Goal:
Present the lines from the first one through the line containing "Select Correo electrónico", inclusive, as a Markdown table with the columns Row and Text, omitting any blank lines.

-- Start Data to use --

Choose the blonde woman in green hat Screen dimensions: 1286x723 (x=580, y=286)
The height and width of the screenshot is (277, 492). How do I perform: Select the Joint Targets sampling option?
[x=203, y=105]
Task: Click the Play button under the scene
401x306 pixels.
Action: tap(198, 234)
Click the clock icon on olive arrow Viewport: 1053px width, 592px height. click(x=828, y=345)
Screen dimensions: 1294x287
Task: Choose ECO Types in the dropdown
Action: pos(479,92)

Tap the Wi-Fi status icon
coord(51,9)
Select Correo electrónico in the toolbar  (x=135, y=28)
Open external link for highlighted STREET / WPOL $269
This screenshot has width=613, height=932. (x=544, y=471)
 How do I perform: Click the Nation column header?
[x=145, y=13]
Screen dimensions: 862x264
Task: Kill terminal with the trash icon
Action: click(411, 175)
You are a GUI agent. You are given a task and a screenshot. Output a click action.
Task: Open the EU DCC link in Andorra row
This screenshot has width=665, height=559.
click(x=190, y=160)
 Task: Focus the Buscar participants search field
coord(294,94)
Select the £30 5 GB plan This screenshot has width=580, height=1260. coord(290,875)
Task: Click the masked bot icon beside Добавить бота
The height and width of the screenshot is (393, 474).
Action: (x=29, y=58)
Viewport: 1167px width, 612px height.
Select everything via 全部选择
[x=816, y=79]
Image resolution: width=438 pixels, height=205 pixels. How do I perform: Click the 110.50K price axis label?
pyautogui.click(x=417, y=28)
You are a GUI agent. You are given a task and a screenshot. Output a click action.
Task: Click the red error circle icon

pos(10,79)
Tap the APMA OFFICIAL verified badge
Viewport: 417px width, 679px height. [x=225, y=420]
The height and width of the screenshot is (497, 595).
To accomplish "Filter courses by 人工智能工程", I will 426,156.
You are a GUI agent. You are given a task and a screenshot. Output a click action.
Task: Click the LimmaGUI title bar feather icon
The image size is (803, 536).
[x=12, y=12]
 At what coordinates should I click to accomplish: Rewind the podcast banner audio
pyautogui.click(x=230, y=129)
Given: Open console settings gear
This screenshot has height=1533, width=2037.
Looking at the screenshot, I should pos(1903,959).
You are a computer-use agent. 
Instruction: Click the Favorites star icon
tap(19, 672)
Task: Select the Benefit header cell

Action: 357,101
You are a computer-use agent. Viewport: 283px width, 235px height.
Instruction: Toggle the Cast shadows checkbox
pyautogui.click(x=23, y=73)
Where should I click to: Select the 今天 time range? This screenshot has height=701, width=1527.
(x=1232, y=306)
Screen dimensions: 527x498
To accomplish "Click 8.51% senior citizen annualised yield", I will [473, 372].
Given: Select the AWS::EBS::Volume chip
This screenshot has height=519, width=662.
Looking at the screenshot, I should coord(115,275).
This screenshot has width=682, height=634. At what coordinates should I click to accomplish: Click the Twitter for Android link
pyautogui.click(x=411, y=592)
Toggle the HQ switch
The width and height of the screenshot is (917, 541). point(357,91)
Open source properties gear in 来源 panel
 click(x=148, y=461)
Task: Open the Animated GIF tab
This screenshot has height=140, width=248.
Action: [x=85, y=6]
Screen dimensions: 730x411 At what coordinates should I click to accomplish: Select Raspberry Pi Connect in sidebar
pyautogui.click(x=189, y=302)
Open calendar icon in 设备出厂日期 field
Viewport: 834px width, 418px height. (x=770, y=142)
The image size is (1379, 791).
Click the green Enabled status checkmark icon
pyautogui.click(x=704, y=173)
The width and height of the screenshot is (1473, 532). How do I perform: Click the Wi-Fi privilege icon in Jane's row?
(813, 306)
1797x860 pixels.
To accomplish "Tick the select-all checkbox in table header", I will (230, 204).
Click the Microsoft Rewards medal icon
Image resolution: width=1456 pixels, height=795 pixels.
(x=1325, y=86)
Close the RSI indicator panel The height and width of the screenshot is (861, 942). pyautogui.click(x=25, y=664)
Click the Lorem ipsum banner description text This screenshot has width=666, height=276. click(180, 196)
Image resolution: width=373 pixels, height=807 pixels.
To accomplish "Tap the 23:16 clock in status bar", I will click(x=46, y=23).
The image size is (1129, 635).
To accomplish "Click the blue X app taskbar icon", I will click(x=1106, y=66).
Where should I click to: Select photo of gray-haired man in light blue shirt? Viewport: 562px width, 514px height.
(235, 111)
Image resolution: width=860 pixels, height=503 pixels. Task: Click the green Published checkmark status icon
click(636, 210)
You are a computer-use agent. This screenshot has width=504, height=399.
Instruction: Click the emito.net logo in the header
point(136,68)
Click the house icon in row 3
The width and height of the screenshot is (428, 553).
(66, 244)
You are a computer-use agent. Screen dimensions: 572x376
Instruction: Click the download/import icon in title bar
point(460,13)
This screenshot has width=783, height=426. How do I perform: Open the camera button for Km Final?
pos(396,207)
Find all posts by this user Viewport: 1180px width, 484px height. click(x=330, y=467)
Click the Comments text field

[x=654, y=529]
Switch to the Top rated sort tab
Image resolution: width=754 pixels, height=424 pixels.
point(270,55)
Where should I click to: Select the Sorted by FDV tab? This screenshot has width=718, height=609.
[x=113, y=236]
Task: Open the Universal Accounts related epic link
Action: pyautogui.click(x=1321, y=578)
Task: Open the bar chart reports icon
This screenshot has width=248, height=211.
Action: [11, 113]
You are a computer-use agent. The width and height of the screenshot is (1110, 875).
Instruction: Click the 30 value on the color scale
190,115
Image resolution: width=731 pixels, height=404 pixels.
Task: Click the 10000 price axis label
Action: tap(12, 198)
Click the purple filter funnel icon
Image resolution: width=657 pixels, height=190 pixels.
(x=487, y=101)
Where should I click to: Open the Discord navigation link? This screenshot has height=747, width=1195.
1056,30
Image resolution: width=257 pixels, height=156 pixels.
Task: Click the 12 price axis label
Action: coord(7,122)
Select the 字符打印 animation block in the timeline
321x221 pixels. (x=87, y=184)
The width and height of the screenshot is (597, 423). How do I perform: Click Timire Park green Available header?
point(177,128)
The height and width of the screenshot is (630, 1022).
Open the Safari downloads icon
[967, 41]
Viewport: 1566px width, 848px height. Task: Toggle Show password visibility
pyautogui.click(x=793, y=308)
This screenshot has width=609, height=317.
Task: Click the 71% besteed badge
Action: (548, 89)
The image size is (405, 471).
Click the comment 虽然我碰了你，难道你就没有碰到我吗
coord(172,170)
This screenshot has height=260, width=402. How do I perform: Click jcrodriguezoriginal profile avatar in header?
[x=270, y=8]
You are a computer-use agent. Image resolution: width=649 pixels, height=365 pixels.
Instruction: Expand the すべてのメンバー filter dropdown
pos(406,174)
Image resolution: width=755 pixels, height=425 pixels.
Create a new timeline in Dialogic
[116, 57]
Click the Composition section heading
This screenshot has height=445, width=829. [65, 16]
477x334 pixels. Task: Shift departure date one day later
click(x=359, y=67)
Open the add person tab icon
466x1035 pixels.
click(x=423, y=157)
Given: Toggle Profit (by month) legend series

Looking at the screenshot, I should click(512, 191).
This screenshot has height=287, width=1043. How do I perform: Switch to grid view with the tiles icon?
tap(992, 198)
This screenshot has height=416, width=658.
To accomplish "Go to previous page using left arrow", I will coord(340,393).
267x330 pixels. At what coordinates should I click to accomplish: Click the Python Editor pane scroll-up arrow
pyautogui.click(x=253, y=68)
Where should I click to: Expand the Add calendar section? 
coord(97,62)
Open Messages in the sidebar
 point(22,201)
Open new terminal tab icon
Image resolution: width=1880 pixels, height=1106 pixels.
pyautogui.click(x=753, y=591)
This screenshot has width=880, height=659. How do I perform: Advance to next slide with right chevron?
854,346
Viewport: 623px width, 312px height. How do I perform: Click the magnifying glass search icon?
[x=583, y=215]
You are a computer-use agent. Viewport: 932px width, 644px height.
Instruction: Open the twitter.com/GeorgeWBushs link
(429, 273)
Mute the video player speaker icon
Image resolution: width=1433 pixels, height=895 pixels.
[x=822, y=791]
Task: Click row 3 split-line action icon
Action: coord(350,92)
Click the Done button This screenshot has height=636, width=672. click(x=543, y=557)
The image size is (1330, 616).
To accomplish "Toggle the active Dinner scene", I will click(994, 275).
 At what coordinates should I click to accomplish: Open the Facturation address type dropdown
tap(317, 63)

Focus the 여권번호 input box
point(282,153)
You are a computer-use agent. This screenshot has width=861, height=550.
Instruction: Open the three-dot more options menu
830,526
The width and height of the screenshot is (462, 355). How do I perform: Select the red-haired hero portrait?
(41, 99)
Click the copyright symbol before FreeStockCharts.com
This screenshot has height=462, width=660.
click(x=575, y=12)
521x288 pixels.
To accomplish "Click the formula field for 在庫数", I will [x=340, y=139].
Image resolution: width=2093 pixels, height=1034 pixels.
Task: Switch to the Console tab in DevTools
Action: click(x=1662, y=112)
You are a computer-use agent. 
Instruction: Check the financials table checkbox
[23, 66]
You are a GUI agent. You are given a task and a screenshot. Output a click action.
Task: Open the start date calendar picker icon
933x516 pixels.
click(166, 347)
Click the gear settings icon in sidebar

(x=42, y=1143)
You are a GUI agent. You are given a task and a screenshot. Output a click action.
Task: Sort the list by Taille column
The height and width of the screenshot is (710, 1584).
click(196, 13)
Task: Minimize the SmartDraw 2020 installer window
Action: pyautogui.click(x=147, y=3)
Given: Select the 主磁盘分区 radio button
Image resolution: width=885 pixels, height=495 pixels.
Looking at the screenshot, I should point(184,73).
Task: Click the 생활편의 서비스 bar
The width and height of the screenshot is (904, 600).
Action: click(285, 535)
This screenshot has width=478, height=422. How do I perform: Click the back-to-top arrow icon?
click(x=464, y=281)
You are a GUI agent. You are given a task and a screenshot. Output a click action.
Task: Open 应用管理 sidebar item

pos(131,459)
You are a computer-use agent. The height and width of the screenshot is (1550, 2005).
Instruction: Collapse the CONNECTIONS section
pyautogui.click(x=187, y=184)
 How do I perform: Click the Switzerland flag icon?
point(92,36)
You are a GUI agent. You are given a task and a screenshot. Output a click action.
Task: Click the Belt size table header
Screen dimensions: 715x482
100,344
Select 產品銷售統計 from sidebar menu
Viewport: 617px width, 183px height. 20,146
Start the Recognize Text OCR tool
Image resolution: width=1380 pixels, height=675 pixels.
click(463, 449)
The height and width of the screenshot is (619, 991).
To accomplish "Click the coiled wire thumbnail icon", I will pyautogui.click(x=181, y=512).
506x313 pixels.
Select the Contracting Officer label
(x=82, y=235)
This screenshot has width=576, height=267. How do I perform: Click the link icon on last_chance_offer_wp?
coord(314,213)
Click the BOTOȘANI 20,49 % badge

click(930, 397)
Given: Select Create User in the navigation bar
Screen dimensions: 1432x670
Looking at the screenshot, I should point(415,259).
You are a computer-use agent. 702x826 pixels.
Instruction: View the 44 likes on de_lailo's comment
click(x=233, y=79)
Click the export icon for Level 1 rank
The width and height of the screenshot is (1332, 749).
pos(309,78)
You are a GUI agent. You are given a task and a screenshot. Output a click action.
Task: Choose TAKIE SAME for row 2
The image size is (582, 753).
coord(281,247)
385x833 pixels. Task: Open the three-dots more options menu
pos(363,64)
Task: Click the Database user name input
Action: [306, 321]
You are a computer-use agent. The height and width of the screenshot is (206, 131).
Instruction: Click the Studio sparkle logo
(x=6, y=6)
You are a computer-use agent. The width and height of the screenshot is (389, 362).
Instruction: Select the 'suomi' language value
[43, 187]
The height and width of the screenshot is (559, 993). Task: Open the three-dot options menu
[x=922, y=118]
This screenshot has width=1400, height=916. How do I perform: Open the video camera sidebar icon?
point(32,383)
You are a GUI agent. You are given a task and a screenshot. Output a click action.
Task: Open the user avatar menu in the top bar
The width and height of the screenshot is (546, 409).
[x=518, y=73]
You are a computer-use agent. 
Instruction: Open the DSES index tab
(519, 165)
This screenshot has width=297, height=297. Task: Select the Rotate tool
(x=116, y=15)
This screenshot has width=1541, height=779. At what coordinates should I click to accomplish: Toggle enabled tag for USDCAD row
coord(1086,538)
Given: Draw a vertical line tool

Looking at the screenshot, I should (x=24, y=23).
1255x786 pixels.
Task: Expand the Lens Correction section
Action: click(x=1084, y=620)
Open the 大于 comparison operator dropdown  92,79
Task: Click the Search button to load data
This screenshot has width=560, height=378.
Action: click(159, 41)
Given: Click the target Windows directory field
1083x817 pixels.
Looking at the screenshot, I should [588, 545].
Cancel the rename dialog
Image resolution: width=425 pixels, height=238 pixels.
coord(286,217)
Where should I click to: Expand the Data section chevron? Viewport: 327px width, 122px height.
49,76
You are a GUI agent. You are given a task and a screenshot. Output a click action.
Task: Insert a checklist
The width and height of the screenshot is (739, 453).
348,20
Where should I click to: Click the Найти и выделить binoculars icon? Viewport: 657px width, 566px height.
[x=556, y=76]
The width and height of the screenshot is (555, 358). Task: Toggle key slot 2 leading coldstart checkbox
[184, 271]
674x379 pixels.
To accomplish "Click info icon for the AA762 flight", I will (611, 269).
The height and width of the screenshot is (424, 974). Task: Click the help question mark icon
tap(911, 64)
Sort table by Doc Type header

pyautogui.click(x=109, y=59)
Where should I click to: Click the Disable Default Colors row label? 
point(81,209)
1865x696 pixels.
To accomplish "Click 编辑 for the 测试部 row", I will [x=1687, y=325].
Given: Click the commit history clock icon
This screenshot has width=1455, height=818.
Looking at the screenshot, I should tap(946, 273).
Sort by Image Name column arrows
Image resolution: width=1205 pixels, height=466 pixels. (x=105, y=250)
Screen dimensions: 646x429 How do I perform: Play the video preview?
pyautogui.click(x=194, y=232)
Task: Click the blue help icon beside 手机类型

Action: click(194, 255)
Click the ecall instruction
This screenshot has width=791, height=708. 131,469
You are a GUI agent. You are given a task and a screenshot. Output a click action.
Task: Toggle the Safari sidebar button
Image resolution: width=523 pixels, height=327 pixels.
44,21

-- End Data to use --

Reply:
| Row | Text |
|---|---|
| 1 | Choose the blonde woman in green hat Screen dimensions: 1286x723 (x=580, y=286) |
| 2 | The height and width of the screenshot is (277, 492). How do I perform: Select the Joint Targets sampling option? |
| 3 | [x=203, y=105] |
| 4 | Task: Click the Play button under the scene |
| 5 | 401x306 pixels. |
| 6 | Action: tap(198, 234) |
| 7 | Click the clock icon on olive arrow Viewport: 1053px width, 592px height. click(x=828, y=345) |
| 8 | Screen dimensions: 1294x287 |
| 9 | Task: Choose ECO Types in the dropdown |
| 10 | Action: pos(479,92) |
| 11 | Tap the Wi-Fi status icon |
| 12 | coord(51,9) |
| 13 | Select Correo electrónico in the toolbar  (x=135, y=28) |